Фермер сделал выразительную паузу и показал рукой на «лесников».
– А теперь, – возвысил он голос. – гляньте на них! Мужики – все пузатые! Морды, извиняюсь, рожи – как у алкашей. А бабы?…Без слез на вас нельзя смотреть! Одни – тощие, как колхозные коровы, а у других вымя такое, что в объектив не влезает. У вас не календарь будет, а календурь!
Услышав такой приговор, «лесники» совсем приуныли, и все на них стали смотреть с жалостью и с сочувствием.
Молочкин надел кепи и стал пробираться к выходу. В дверях, о чем-то вспомнив, неожиданно обернулся.
– Между прочим, идея ваша хорошая. Цепляет…
И снова «лесники», под завязку нагруженные думами, гуськом потопали домой.
Дойдя до оврага, они по привычке остановились. Игриво журчала вода внизу, а в небе жаворонок с упоением воспевал весну.
– Да, – вздохнул Бычков, – Молочкин, может, и прав.
Никто не промолвил ни слова, лишь невдалеке нестройно заблеяли овцы, пасущиеся на зеленеющих проталинках вдоль оврага.
– А, может?...– кто-то робко подал голос.
– Верно, – осторожно поддержал другой.
– А, если?... – предложил третий.
– …И нам, – поспешила на помощь одна из женщин.
– А вдруг?! – хлопнул себе по бокам Бычков.
– Правильно! – расставил все по местам дед Еремеич. – Поддерживаю! Мы не хуже шведов! Еще мой прапрадед бивал их – под Полтавой взял в плен ихнюю маркитанку!
Решили так: больше не пить, не курить, всем начать регулярно заниматься физкультурой и спортом. Старшим назначили Степаныча. Даже договорились завести журнал, чтобы отмечать, кто как тренируется.
За неделю в центре улицы установили турник, брусья, проложили вдоль опушки тропинку для скандинавской ходьбы или бега трусцой.
Через полгода «лесников» было не узнать – все в меру поджарые, позитивно настроенные и сплоченные – даже Бычков с Ульяной подружились не на шутку. Глядя на них, надели кроссовки и другие жители села, чем незамедлительно воспользовался Семируков, собственноручно увеличив в отчете численность людей, занимающихся спортом, в восемь раз.

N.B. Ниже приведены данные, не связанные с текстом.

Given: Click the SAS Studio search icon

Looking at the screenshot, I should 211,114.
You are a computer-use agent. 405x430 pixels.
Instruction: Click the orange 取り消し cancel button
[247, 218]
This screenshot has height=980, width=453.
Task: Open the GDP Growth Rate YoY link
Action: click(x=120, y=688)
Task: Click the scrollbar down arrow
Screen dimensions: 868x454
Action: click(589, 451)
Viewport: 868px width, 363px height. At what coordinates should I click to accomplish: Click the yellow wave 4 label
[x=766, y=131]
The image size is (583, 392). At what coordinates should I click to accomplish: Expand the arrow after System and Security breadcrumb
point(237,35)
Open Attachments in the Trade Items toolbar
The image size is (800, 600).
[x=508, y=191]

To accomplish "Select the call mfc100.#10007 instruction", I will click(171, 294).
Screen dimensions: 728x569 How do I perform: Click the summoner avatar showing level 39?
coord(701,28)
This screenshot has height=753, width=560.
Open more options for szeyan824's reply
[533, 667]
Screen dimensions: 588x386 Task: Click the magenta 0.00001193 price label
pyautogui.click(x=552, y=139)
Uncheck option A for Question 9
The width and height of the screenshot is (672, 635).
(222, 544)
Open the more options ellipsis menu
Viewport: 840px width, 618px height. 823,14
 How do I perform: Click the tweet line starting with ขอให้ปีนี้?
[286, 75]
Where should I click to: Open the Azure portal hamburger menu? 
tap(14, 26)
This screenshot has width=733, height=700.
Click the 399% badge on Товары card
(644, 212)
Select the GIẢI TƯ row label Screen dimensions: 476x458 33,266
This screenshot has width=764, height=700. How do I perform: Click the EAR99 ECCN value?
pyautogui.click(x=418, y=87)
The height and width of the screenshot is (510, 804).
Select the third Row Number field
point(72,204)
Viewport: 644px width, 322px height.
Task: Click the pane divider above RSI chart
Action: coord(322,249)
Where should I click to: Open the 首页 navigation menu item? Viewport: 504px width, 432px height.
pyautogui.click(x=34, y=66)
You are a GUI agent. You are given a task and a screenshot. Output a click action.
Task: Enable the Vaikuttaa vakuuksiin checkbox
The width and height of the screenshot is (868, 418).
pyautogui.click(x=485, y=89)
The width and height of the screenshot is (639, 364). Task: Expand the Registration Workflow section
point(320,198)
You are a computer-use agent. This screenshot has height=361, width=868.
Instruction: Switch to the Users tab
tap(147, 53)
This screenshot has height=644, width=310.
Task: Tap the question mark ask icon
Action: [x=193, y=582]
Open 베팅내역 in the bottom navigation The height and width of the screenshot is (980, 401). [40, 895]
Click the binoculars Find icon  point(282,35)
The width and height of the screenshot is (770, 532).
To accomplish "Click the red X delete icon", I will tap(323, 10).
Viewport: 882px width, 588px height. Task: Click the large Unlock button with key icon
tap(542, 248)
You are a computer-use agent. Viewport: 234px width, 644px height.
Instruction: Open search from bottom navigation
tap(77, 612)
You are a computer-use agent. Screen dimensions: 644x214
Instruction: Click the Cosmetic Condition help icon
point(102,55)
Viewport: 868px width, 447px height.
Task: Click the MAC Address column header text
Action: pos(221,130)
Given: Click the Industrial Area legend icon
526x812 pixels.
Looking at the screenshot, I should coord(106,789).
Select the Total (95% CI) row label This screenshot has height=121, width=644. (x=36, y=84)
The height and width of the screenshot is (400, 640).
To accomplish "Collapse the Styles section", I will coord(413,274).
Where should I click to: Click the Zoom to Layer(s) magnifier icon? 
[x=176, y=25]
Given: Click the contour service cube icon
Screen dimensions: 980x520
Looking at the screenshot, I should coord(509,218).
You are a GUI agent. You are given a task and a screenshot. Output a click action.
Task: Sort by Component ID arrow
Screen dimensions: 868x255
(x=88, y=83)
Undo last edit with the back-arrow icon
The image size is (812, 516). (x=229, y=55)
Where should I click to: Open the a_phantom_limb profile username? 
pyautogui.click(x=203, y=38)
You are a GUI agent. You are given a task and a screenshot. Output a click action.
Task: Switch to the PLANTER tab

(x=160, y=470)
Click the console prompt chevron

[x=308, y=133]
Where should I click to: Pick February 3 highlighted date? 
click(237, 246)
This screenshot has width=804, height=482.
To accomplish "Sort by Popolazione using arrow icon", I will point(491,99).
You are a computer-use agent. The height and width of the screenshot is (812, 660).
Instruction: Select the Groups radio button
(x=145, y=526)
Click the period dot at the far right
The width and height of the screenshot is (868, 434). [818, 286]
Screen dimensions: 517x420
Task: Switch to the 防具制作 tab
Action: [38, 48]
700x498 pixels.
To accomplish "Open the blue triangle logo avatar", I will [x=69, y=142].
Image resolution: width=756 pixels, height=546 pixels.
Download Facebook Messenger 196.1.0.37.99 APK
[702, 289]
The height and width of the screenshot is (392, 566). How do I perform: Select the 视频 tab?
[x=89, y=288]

Но, увы, так в жизни устроено: кажется, все идет гладко и вдруг…
В начале сентября решили провести фотосессию. Место для съемок выбрал сам Семируков – здание бывшей школы, построенное еще в царское время и прекрасно сохранившееся.
Пригласили из города профессионального фотографа. Тот осмотрел зал, подсказал как изменить антураж, чтобы все выглядело в едином стиле: смастерить стойку, как в баре, поставить на нее самовар, жбан с расписным ковшом, повесить на окна полотняные занавески и, самое главное. протопить печь.
И, вот, день «ххх» настал.
Суетился Семируков, суетился фотограф, только «лесники» стояли застывшие, стыдливо прятав глаза – от их былой смелости не осталось и следа.
Первыми, не выдержав давления неловкости, к выходу направились супруги Миловидовы. Они ушли бы, но дорогу им перегородил Семируков.
– Куда вы?
– Домой, – смущенно ответила Миловидова. – Мы стесняемся.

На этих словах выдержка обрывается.